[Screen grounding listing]
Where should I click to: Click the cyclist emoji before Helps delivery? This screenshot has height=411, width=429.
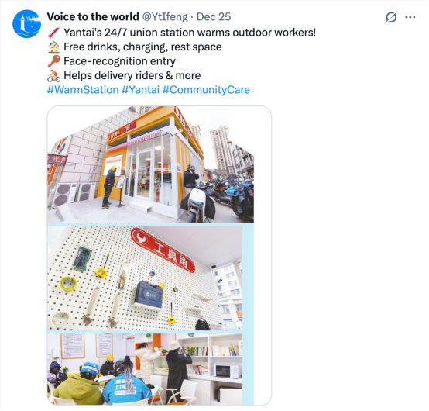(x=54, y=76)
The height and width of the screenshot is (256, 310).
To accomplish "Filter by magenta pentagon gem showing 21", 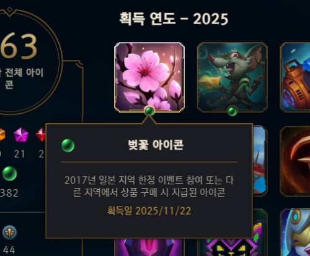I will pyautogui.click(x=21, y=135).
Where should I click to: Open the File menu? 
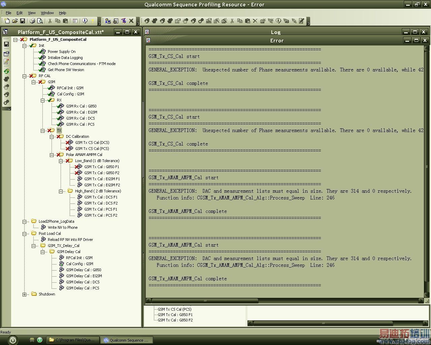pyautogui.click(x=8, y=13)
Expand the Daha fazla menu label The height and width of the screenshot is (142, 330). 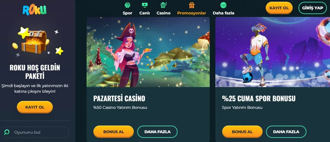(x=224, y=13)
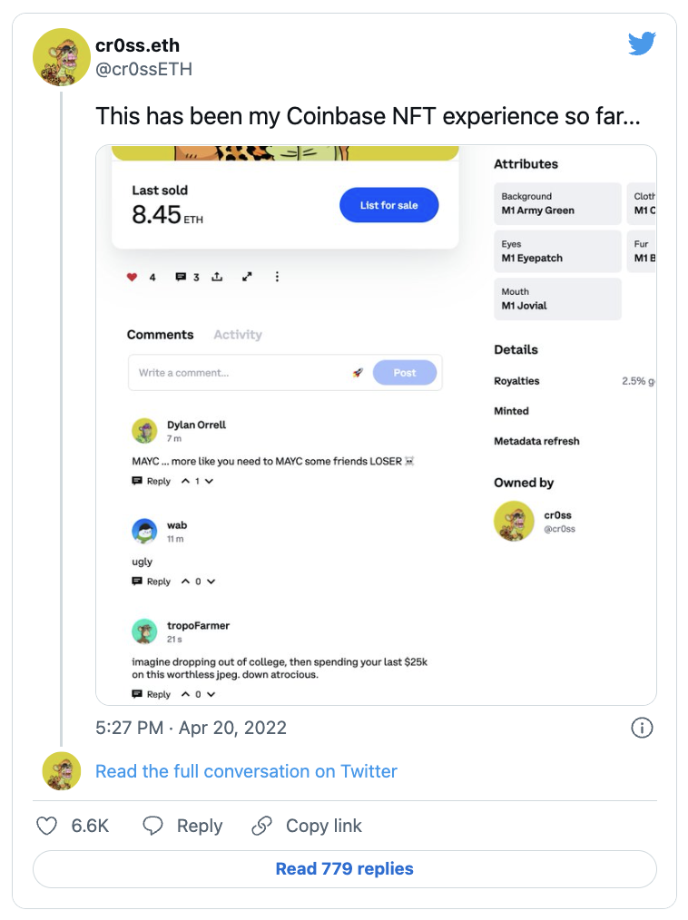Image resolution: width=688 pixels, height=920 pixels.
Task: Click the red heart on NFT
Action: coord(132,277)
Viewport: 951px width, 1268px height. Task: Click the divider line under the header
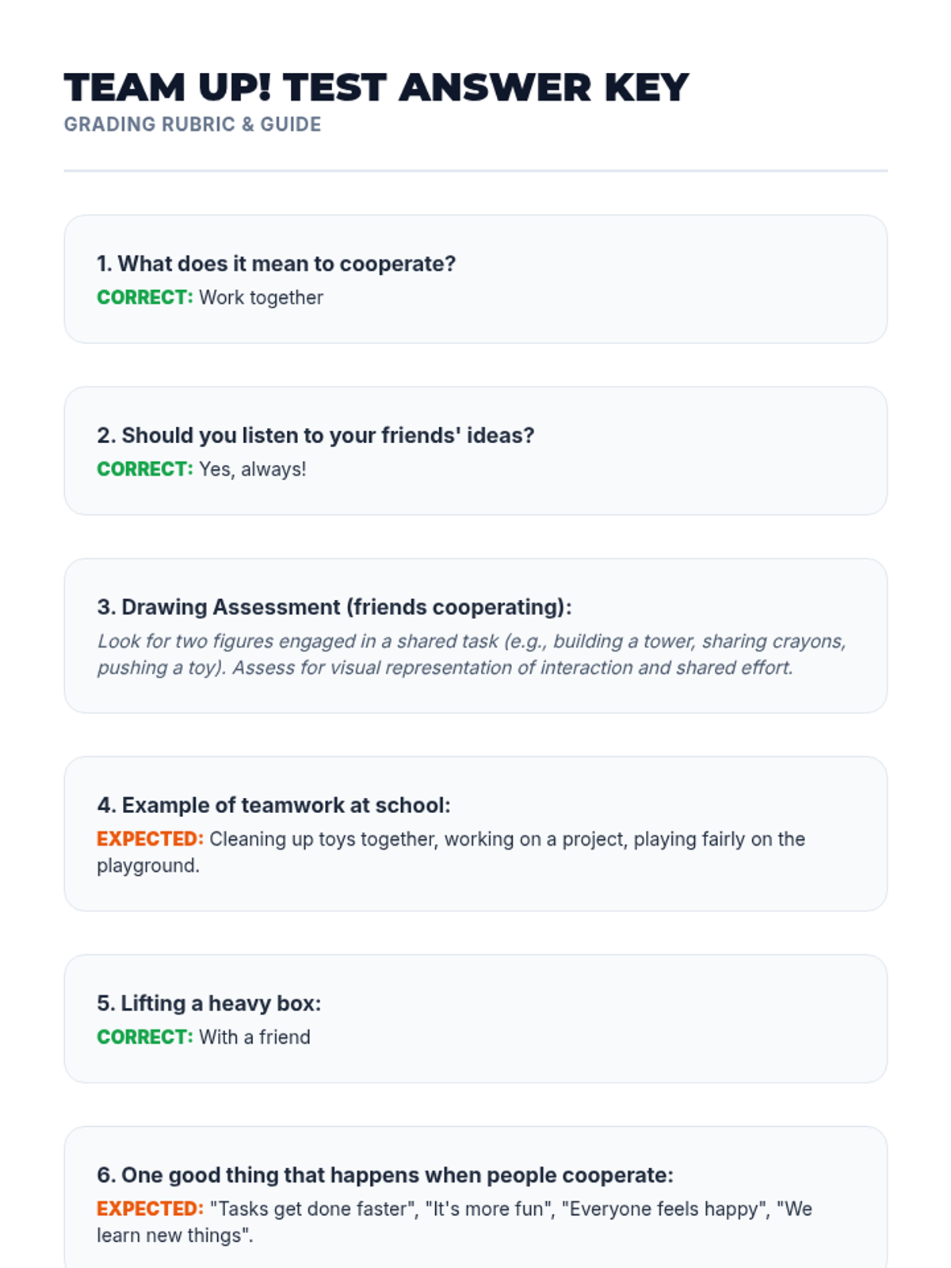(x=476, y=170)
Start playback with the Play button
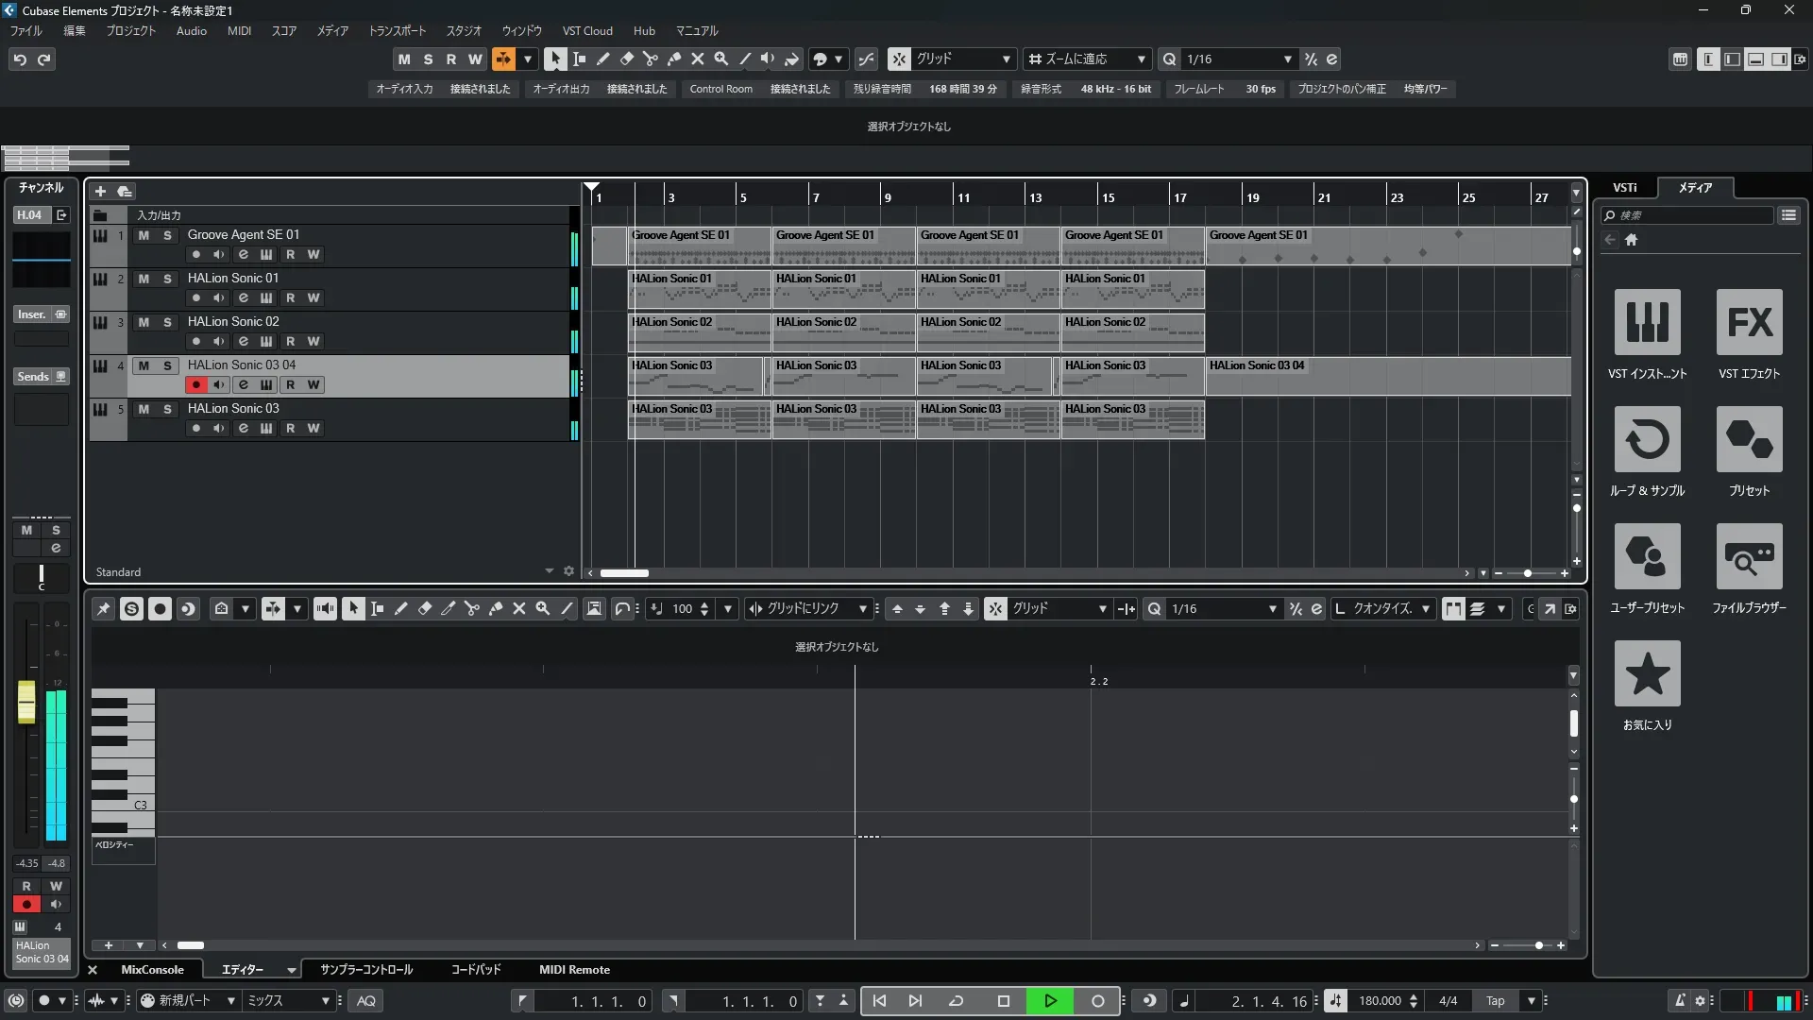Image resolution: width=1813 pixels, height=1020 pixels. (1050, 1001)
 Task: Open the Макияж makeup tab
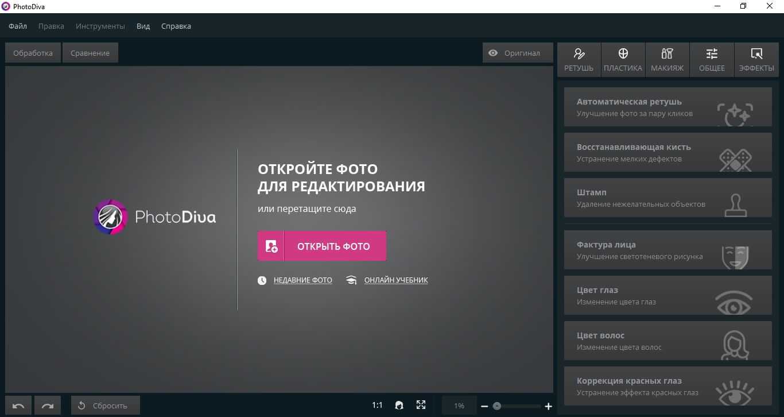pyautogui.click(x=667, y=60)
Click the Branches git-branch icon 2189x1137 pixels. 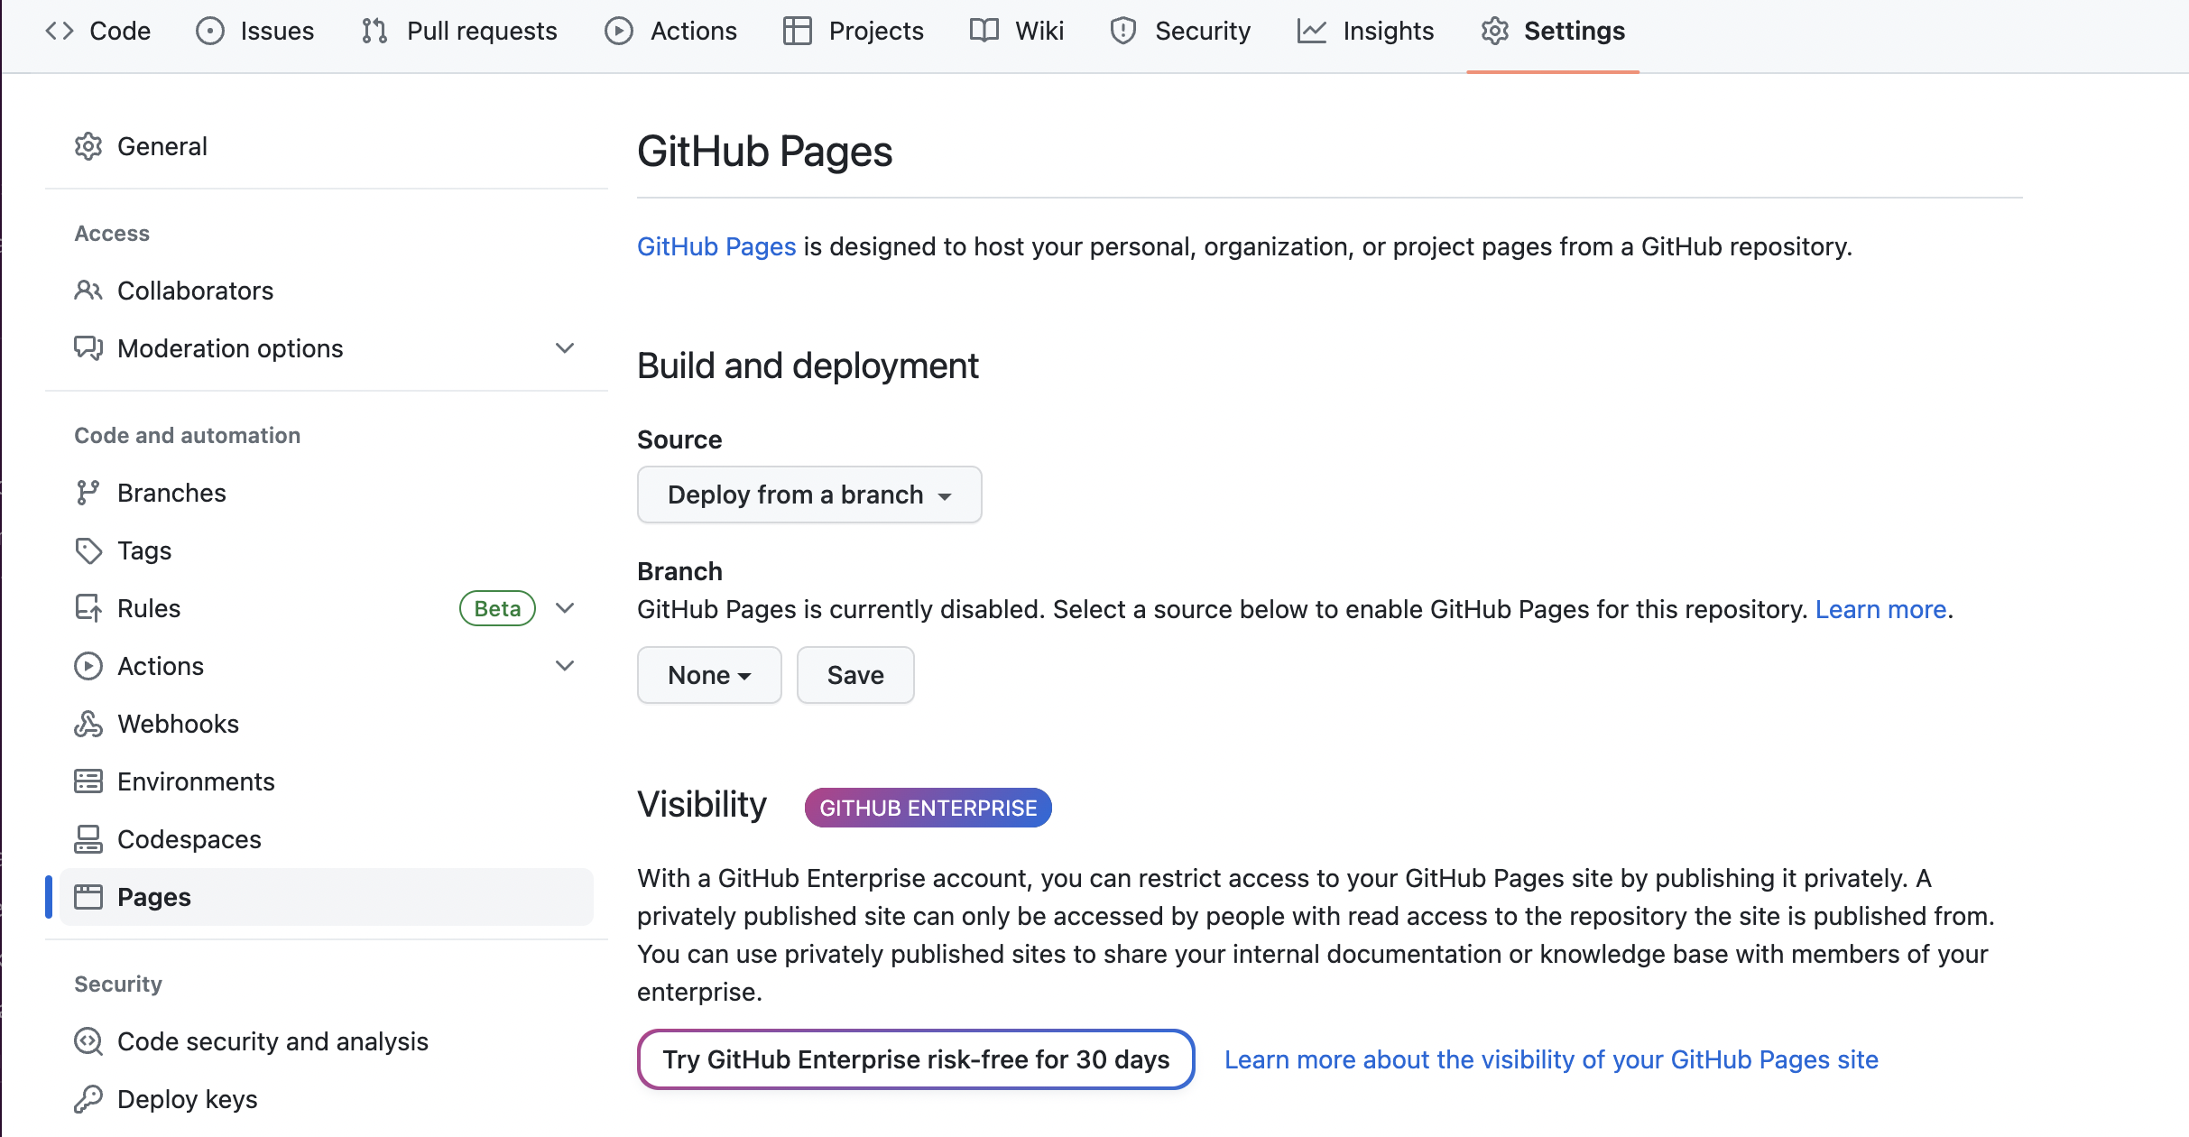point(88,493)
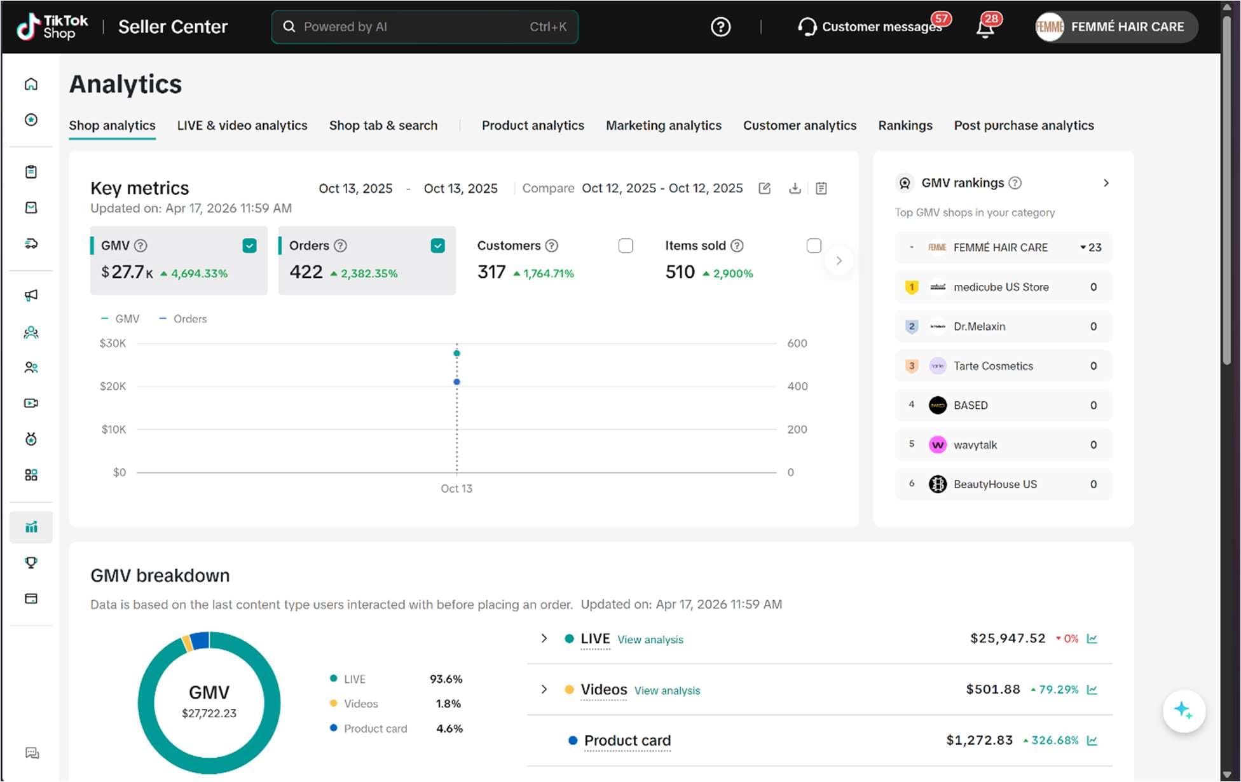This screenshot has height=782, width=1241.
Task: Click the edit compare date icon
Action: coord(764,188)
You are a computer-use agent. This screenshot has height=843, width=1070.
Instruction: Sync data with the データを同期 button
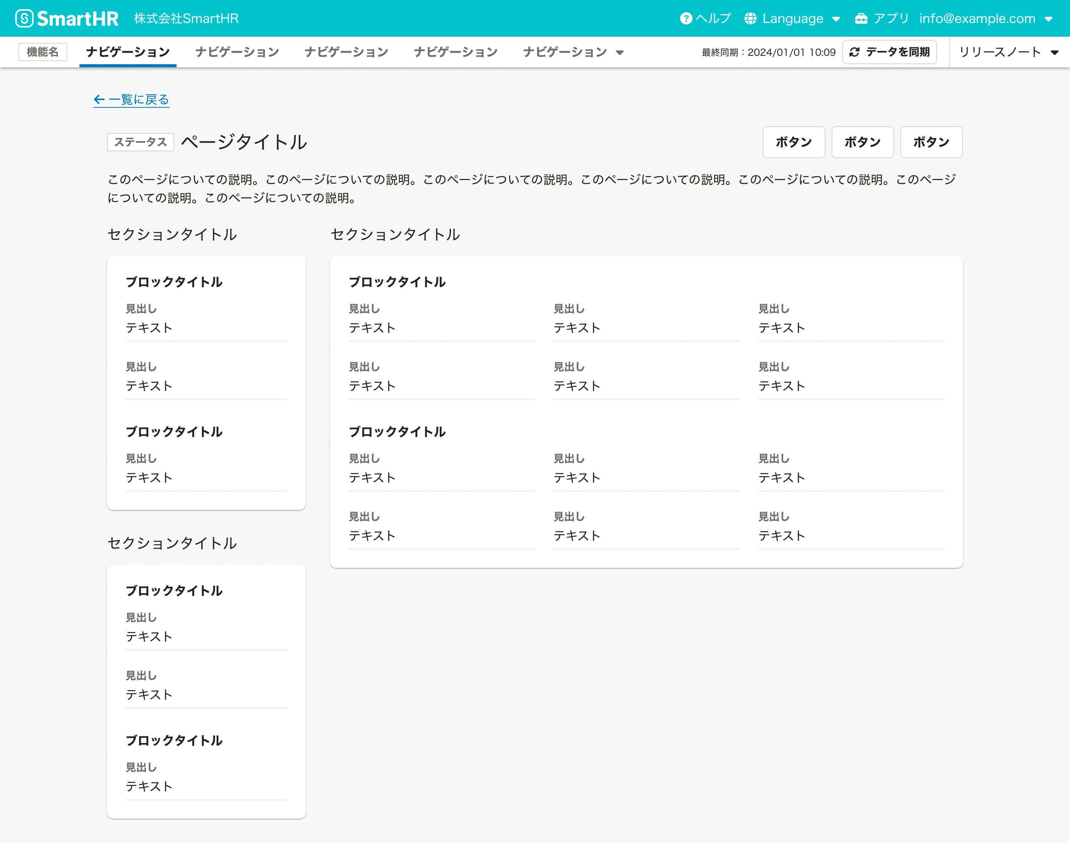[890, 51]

▸ **AIM OF THE TASK**
Return the lines of the listing from the line with "Viewport: 951px width, 1268px" through the line with "pyautogui.click(x=667, y=60)", copied exactly. Leave the pictures out.

▸ **COMPLETE OUTPUT**
Viewport: 951px width, 1268px height. Task: Click the divider line under the header
(x=476, y=170)
Start playback with the Play button
Image resolution: width=1813 pixels, height=1020 pixels. (1050, 1001)
 Task: Open the Макияж makeup tab
pyautogui.click(x=667, y=60)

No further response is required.